Obstetrics Or Midwifery, Gynecology Or Well Woman Care

October 31, 2011

Whenever I think about women's health delivery I am struck with apparent confusion of roles that currently exists among the various providers. To understand this problem a review of the dramatic events in women's health in the 20th century is necessary.

Whenever I think about women's health delivery I am struck with apparent confusion of roles that currently exists among the various providers. To understand this problem a review of the dramatic events in women's health in the 20th century is necessary.


In 1900 the life expectancy of women 40-45 and the leading cause of death was childbirth. Cancer of the cervix was the commonest cancer in women. Today both of these entities are infrequent causes of mortality for American women. In fact, maternal mortality and cervix cancer do not even make the top ten causes of death. Life expectancy for women is now well into the 80's. The events that have contributed to these advances have resulted in the evolution of two sets of very different providers, physicians and midlevel practitioners.

Through most of the 20th century every effort has been made to move childbirth from the home into the hospital. With this change came the development of the specialty of obstetrics and gynecology. Until recently, this specialty was considered a consultative specialty, i.e. one that provided consultation and treatment for complex problems. As the specialty evolved, it came to dominate the area of reproductive health to the exclusion of all other practitioners. Residency programs in OB/GYN proliferated. By the 1970's, some began to raise concern that too many specialists were being trained. As a consequence of the large number of OB/GYN's it was increasingly difficult for the average practitioner to maintain competency in the management of the more complex problems for which the specialty had been created in the first place. In a move of monumental nearsighted shoot-yourself-in-the-foot-ism, the leadership chose not to curtail the growth of the specialty, a move that would have also shorn up the eroding quality of the specialty. Nooo! They chose to continue to train even more and address the problem of quality by creating a network of subspecialists who would be capable of doing the very things that the original specialist in obstetrics and gynecology had been created to do. So now what is referred to as the "general obstetrician gynecologist" performs routine screening exams of large numbers of mostly healthy women and provides prenatal care and delivery for, you guessed it, mostly normal pregnant women.
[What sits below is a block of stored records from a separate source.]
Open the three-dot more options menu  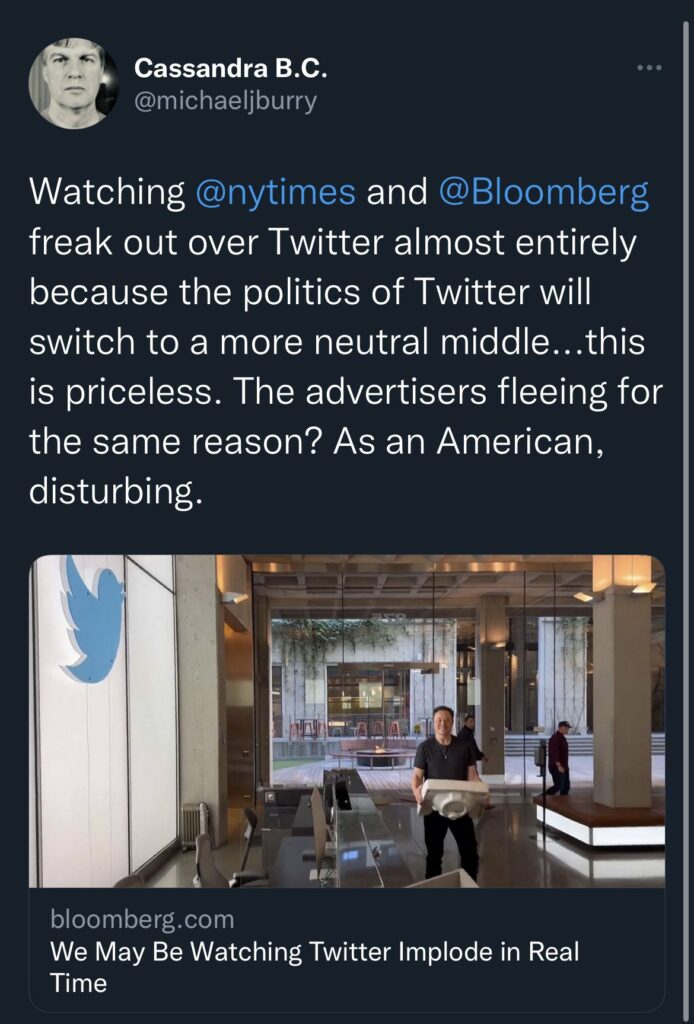point(649,68)
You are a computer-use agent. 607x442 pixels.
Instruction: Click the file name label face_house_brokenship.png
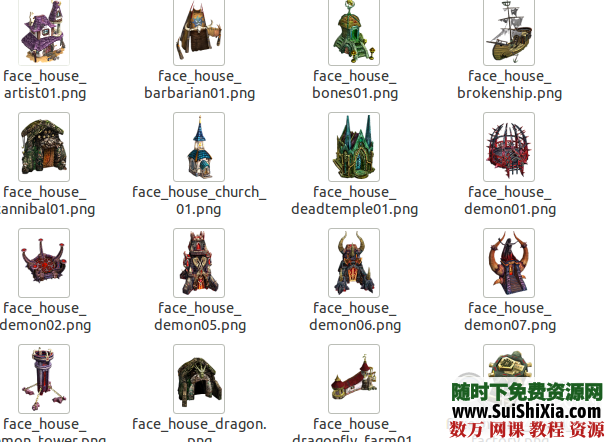point(509,84)
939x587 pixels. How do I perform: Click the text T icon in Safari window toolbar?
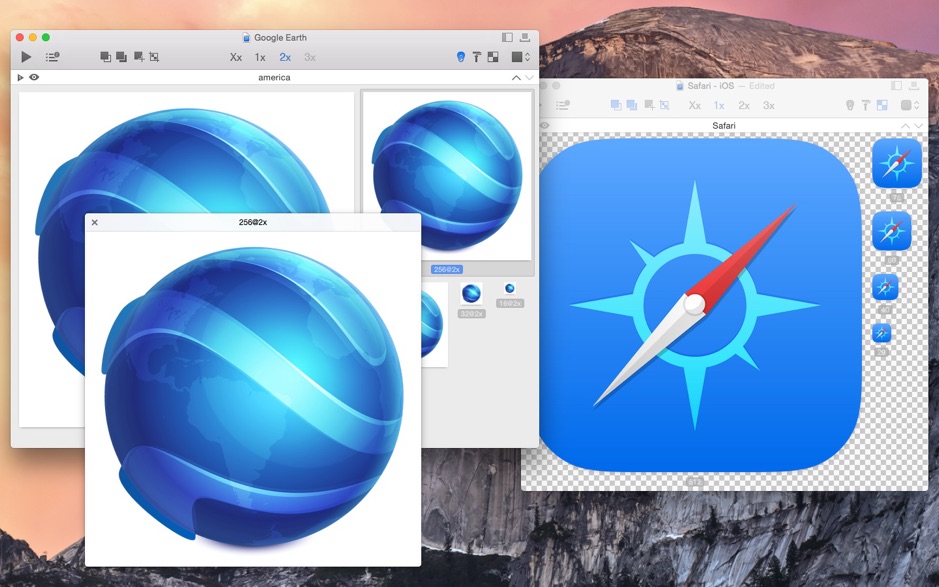866,105
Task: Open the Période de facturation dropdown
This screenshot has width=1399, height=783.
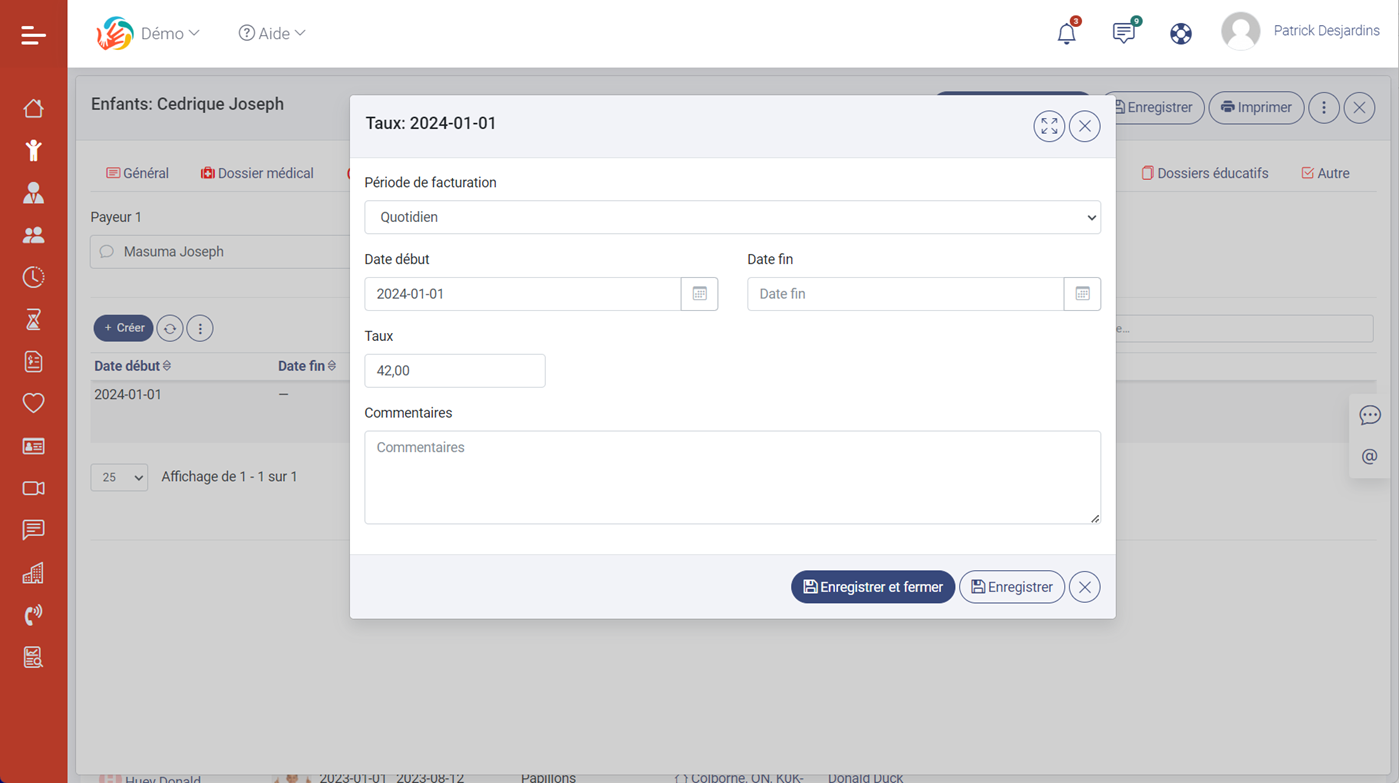Action: (x=732, y=217)
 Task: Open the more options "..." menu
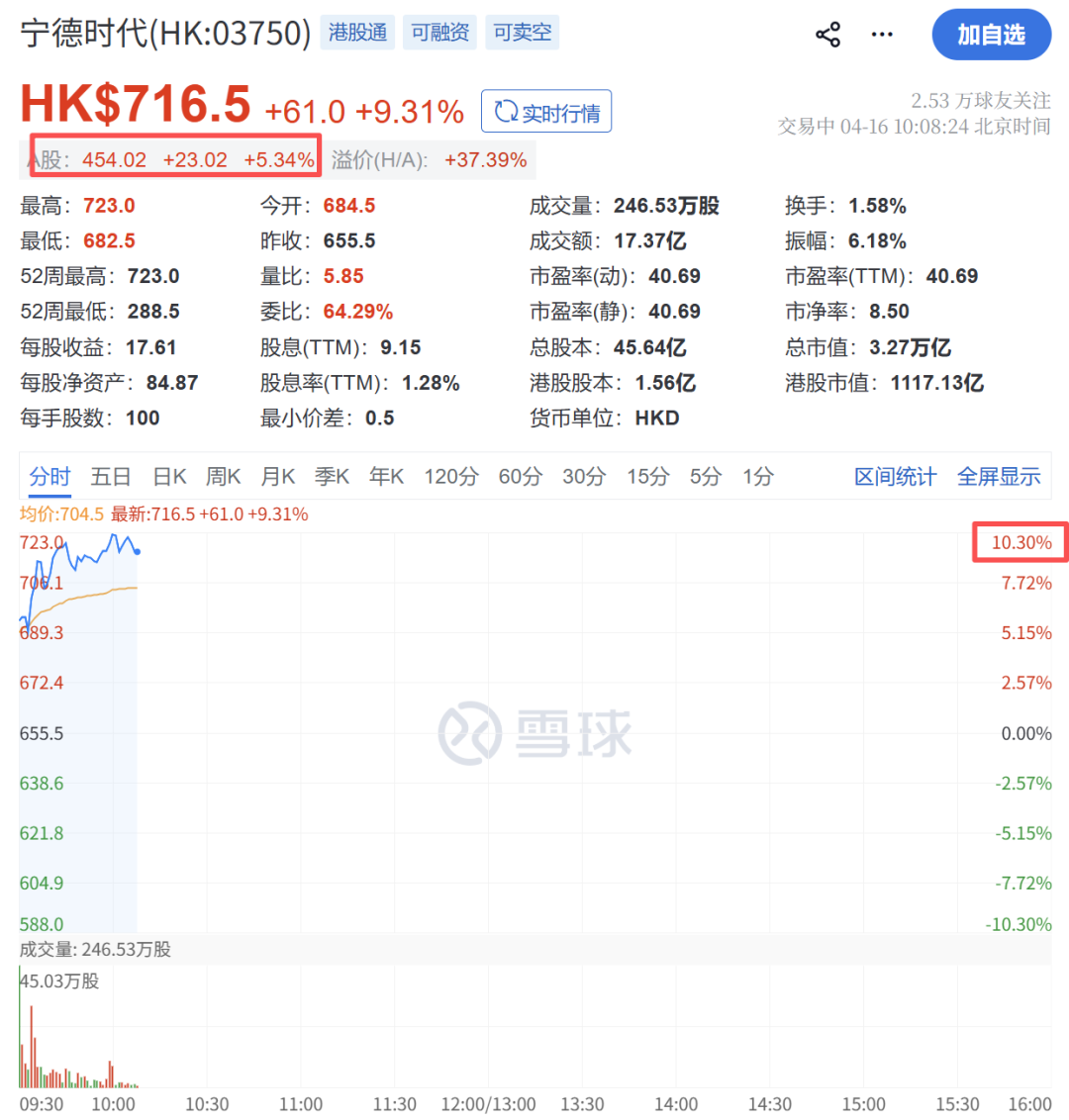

Midwifery and home birth were very common at the turn of the century; but, by the 1960's, it was fast becoming an anachronism. Women and their families, once the issues of survival of pregnancy and the labor process had become largely resolved, began to reexamine the birthing process as it was being conducted in hospitals by doctors and began to yearn for the more prosaic experience of traditional midwife managed home birth (how fickle of them!). Midwifery experienced a dramatic resurgence that was accompanied by a proliferation of other midlevel practitioners, nurse practitioners and physicians assistants. The stated mission of this non-physician group is to provide screening and primary reproductive health services for normal women both in and out side of pregnancy.

In this environment it is possible to define prenatal care and delivery of the normal pregnant woman as midwifery. And the routine examination and treatment of non-complex health problems as well woman care. But because we have an overabundance of OB/gyn's who are increasingly unable to take care of the complex problems for which they were originally trained they are reduced to practicing midwifery and well woman care. Of course this means they, the physicians, must compete with the midwives, nurse practitioners and physicians assistants for the same patient group. To add to this tragic comedy, the competition for patients and income has destroyed the possibility for any significant cooperation between these competing specialties. Thus ludicrous situations develop where midwives delay consultation of referral of high-risk pregnancy problems or demand reimbursement at the same rate as obstetricians. On the other side is the often pathetic public relations campaign waged by physicians against midlevel practitioners stating the "what if " concern. "What if you had a problem? Would the non-physician provider recognize it in time?" " What if the sky would fall…?" Mostly, I am embarrassed by these emotional assertions. I do believe that we as physicians have a unique service to offer but we don't need to invent reasons for our importance to society.